> Task objective
Please copy out the entries until you have copied the line that contains "You are a computer-use agent. Image", beginning with the first line.

*** Opening of Data for this task ***

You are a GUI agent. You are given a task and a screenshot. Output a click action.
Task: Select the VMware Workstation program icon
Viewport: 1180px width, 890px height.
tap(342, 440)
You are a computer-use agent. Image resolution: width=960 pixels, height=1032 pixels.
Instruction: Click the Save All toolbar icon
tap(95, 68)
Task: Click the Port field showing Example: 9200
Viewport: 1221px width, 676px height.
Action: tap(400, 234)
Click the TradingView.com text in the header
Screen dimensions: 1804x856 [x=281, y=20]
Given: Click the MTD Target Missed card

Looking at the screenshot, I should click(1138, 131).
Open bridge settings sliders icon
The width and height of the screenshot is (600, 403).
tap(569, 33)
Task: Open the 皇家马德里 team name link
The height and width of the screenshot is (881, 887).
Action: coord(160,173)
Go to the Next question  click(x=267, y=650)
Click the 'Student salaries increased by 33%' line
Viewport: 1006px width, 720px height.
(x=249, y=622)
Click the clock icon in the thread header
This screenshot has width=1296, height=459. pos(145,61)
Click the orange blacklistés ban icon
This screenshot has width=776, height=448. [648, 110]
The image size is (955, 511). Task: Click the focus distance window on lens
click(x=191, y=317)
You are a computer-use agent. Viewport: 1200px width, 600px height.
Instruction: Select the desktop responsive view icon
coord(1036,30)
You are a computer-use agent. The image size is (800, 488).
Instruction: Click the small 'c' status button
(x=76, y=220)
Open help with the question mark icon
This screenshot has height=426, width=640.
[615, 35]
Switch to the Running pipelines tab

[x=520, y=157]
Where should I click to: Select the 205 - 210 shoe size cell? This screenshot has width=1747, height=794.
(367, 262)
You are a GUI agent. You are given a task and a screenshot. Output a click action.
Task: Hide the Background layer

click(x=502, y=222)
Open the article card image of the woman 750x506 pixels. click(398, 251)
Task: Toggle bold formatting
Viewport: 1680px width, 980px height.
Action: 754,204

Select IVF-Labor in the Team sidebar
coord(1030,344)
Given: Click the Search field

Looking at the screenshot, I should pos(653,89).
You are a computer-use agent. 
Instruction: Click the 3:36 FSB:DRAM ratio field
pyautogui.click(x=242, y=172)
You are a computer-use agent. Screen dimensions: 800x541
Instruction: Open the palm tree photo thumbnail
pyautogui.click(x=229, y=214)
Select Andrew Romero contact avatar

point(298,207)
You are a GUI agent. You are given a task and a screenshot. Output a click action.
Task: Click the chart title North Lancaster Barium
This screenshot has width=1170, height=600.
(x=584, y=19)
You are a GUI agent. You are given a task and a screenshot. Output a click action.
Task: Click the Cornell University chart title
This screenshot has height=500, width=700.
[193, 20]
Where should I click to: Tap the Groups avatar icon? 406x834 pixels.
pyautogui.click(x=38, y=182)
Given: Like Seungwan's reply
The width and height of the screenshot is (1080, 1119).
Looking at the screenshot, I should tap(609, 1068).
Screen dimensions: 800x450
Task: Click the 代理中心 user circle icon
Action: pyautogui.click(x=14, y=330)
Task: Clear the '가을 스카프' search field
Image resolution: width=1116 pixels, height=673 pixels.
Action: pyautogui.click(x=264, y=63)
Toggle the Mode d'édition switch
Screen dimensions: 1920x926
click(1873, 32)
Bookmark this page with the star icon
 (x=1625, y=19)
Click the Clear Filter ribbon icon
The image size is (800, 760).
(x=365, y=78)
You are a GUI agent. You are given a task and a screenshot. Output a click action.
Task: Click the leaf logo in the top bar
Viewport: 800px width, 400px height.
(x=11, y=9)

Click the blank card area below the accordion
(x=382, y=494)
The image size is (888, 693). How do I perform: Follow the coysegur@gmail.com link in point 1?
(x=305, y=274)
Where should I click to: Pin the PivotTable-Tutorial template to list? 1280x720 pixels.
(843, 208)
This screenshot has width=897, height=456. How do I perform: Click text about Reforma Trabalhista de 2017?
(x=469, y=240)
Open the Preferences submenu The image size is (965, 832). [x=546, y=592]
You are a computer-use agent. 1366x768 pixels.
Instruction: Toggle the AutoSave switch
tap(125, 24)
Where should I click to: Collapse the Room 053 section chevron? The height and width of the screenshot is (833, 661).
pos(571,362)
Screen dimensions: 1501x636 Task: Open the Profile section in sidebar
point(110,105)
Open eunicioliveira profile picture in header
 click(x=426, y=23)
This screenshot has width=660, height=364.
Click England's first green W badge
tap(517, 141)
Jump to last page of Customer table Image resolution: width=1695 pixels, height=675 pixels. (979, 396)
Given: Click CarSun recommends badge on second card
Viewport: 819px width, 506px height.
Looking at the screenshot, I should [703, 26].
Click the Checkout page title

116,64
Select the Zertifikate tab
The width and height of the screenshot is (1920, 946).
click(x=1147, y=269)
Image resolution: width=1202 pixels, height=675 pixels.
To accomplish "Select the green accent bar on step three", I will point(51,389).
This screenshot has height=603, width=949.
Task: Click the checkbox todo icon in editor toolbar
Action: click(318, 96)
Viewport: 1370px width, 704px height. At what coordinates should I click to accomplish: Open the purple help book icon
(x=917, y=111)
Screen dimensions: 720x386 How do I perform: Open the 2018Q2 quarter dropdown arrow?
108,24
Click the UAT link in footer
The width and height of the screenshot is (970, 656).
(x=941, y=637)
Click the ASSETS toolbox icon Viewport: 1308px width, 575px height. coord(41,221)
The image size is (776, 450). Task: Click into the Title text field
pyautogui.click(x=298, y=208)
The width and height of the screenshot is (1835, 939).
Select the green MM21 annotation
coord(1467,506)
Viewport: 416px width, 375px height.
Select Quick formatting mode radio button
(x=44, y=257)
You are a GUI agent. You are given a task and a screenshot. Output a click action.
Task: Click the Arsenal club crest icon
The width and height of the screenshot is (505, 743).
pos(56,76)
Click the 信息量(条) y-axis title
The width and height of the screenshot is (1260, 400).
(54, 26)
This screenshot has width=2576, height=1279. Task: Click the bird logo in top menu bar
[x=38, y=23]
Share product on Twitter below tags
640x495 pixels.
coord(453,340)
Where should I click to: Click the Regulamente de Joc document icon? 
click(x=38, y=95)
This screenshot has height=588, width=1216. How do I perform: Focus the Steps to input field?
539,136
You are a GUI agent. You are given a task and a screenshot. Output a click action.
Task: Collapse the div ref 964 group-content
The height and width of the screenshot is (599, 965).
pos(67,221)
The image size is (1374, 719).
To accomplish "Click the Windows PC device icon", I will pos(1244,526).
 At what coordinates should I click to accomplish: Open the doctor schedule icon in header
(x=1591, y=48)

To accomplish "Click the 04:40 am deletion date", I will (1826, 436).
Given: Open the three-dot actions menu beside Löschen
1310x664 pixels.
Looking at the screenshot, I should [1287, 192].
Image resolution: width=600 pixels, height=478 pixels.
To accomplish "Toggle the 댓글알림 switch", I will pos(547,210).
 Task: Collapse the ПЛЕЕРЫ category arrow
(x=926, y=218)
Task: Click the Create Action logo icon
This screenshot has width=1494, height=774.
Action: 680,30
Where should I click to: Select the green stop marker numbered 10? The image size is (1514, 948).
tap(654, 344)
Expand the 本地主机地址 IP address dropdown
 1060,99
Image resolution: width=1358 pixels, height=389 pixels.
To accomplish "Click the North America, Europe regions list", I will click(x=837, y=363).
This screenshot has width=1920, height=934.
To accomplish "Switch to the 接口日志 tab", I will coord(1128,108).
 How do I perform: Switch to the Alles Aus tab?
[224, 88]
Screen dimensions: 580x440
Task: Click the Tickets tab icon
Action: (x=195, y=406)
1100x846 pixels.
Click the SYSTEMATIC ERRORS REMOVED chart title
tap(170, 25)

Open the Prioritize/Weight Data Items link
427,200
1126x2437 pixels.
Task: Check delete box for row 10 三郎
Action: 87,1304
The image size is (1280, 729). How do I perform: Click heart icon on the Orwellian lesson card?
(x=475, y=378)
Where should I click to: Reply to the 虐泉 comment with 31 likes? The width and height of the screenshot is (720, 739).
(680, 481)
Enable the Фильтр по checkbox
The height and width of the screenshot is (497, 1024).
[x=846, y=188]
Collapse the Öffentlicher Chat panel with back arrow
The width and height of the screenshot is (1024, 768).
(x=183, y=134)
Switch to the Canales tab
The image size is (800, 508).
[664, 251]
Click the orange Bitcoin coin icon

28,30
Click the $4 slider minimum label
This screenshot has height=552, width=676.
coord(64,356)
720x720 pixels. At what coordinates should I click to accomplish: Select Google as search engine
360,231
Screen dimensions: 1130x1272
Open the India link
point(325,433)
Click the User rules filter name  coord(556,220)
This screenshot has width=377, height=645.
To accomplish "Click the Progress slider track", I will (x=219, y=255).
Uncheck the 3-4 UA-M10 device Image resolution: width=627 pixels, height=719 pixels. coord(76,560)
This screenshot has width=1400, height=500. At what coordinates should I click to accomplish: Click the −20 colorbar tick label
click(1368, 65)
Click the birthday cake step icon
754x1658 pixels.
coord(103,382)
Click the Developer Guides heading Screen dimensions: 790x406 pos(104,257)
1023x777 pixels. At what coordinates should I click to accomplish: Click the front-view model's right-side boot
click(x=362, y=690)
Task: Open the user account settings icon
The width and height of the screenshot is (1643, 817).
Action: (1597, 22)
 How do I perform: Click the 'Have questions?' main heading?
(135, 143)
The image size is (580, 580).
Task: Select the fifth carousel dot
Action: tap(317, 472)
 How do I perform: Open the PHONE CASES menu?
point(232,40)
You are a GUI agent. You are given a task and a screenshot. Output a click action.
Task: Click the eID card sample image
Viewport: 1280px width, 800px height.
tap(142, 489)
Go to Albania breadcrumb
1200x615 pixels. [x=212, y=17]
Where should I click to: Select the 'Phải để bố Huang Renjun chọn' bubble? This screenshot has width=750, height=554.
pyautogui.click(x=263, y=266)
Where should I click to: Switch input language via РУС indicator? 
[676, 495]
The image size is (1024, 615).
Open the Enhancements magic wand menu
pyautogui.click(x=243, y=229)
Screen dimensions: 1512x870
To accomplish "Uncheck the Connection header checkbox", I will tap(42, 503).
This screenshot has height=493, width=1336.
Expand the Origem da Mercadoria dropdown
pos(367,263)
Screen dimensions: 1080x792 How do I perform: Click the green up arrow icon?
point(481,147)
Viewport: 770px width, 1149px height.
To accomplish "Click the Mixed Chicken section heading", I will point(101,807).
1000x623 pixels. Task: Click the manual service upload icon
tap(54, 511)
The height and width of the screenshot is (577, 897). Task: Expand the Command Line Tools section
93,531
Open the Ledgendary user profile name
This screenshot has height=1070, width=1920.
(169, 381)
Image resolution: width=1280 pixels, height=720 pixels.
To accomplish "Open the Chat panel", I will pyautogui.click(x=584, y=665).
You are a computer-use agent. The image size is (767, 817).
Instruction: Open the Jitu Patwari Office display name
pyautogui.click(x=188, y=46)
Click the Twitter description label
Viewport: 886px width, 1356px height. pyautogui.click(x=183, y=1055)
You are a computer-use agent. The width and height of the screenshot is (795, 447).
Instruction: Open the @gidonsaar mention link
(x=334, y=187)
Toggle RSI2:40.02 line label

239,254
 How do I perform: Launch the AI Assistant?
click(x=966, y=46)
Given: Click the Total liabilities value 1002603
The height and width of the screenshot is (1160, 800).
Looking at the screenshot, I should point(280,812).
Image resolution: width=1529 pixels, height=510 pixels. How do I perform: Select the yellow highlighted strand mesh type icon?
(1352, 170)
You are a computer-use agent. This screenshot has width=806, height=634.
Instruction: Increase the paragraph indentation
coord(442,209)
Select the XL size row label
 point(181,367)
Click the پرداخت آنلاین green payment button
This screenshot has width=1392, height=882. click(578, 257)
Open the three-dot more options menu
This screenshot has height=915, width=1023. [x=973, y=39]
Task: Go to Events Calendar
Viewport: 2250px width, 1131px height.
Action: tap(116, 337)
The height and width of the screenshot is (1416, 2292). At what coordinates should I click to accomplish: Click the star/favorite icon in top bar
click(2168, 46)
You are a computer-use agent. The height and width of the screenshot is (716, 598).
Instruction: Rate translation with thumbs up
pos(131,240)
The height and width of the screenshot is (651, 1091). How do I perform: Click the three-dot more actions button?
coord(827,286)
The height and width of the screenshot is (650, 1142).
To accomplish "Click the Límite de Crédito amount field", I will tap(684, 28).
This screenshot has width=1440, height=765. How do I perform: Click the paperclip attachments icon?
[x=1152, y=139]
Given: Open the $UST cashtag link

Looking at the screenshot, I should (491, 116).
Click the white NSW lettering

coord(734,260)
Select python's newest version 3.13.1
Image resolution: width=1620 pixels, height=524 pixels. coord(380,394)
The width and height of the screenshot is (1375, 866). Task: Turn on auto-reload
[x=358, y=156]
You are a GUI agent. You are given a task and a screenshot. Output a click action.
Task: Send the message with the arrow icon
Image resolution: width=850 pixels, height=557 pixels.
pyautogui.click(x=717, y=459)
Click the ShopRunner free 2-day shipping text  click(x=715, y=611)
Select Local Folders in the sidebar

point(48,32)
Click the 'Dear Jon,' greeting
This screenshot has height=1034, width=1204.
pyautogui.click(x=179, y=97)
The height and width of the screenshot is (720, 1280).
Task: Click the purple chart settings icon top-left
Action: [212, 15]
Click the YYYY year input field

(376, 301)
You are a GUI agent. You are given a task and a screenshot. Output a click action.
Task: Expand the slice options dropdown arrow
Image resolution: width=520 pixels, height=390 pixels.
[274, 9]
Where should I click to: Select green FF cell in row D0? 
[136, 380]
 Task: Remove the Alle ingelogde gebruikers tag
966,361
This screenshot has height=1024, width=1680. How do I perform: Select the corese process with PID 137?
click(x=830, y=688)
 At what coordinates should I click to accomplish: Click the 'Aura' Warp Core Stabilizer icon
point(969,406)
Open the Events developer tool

*** Close of Data for this task ***

> Exercise response
You are a GUI agent. You are given a task and a screenshot. Output a click action.
Task: Select the VMware Workstation program icon
Viewport: 1180px width, 890px height.
tap(342, 440)
You are a computer-use agent. Image resolution: width=960 pixels, height=1032 pixels.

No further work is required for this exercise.